• [Task objective] Below are some records. Return exactly the lines from the one containing "Screen dimensions: 692x500" through the one containing "Task: Click the heart", both included, and only those.
Data records section start
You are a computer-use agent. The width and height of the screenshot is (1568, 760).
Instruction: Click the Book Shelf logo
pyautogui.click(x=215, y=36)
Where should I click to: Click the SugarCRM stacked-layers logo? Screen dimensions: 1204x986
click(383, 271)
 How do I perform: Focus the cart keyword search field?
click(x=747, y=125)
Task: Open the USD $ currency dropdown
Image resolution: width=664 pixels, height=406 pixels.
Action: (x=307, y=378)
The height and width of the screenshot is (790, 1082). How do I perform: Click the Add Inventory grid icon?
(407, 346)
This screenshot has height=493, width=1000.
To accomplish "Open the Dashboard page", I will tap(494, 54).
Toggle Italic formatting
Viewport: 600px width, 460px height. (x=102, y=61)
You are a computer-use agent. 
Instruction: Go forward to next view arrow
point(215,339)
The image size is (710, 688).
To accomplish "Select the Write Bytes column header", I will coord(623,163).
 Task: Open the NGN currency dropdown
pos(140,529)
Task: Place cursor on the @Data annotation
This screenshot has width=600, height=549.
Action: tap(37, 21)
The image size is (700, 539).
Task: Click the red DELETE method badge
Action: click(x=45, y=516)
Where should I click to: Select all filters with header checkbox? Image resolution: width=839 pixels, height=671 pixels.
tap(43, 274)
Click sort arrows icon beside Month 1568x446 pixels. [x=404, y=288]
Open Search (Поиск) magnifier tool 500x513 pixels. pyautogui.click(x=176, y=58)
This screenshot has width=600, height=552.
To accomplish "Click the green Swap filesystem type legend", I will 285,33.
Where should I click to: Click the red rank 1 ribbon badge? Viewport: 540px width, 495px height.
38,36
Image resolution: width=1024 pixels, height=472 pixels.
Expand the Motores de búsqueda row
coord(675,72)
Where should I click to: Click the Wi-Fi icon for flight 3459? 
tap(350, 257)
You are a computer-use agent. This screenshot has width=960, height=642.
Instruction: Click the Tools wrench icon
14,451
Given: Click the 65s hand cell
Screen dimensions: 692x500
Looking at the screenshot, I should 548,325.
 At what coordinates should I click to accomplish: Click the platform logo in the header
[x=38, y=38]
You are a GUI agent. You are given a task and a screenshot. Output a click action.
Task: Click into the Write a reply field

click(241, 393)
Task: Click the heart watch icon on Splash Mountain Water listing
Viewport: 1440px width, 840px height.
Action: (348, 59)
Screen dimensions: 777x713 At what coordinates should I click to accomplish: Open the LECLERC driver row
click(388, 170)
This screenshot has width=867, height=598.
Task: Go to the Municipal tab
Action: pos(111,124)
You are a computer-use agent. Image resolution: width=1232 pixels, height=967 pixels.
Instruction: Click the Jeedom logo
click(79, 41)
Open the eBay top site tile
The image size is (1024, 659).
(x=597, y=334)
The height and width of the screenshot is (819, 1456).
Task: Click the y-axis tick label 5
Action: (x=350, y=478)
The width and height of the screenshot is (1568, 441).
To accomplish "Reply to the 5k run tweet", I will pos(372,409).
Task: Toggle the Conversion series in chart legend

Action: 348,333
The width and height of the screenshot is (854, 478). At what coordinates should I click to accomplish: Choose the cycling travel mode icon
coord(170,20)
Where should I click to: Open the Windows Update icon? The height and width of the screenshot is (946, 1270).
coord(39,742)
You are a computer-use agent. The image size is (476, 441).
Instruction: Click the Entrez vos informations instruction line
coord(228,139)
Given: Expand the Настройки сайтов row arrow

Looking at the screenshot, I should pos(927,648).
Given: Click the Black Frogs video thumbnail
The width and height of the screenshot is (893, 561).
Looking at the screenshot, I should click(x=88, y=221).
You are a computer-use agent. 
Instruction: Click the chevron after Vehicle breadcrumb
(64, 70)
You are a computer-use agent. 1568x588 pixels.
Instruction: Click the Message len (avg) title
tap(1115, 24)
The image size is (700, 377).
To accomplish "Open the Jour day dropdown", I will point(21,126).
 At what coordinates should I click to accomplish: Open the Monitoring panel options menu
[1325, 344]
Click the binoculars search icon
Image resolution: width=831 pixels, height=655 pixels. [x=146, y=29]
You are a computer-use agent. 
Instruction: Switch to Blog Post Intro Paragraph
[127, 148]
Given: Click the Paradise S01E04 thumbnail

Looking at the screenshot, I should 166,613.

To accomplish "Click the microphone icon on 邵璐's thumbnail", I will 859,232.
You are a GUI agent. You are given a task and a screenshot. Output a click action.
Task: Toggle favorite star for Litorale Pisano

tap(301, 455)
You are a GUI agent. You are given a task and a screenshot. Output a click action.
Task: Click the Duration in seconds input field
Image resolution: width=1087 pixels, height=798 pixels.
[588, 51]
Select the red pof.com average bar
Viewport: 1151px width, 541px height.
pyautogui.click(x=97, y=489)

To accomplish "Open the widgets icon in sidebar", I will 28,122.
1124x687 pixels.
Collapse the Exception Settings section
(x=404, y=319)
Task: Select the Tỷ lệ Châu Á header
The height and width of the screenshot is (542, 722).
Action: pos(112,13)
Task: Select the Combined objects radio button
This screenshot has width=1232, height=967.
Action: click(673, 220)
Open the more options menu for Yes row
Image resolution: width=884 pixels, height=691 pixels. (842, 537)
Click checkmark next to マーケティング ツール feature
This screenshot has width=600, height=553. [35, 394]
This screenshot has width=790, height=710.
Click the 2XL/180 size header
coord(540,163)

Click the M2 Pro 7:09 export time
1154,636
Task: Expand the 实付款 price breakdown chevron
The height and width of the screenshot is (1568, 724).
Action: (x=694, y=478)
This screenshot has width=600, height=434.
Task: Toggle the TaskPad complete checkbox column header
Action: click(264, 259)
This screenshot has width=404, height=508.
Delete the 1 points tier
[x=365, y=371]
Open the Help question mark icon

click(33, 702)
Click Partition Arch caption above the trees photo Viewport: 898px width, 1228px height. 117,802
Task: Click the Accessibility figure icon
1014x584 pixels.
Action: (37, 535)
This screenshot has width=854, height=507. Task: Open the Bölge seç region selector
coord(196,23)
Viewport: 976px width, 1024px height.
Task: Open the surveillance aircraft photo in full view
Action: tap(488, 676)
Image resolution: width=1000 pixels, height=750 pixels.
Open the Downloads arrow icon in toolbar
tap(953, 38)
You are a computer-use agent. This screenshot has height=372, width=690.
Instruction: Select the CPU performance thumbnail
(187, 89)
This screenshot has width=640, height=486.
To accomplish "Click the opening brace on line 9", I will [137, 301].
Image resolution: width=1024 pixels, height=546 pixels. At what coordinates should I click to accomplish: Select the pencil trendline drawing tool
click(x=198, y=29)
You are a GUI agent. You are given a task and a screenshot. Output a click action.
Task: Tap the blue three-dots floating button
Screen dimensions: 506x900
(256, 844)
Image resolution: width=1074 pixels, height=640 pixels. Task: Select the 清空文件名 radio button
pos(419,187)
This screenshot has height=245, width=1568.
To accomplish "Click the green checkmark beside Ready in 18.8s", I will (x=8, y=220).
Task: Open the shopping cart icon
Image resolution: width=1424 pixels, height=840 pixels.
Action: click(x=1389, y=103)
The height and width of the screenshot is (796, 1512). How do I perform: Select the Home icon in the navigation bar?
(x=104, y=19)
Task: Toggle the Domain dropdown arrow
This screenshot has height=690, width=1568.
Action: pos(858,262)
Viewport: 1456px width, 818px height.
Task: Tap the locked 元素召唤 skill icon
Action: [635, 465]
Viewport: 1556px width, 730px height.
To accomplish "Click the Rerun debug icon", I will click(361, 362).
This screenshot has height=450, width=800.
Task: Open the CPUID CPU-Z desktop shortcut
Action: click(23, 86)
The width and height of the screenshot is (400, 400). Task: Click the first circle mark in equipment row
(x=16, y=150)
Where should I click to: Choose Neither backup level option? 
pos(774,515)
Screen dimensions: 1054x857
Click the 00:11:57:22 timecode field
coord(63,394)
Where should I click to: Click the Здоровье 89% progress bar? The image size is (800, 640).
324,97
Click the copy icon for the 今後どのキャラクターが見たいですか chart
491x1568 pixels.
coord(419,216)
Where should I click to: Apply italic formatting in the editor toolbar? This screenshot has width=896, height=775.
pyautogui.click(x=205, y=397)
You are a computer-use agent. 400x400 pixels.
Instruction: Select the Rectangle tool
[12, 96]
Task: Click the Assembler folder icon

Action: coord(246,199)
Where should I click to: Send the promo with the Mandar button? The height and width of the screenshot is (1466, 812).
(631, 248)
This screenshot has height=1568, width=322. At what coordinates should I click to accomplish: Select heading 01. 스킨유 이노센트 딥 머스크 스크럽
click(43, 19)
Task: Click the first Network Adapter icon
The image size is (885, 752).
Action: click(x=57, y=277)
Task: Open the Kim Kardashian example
Data records section end
• [Task response]
Screen dimensions: 692x500
Looking at the screenshot, I should 548,325.
 At what coordinates should I click to accomplish: Click the platform logo in the header
[x=38, y=38]
You are a GUI agent. You are given a task and a screenshot. Output a click action.
Task: Click into the Write a reply field

click(241, 393)
Task: Click the heart watch icon on Splash Mountain Water listing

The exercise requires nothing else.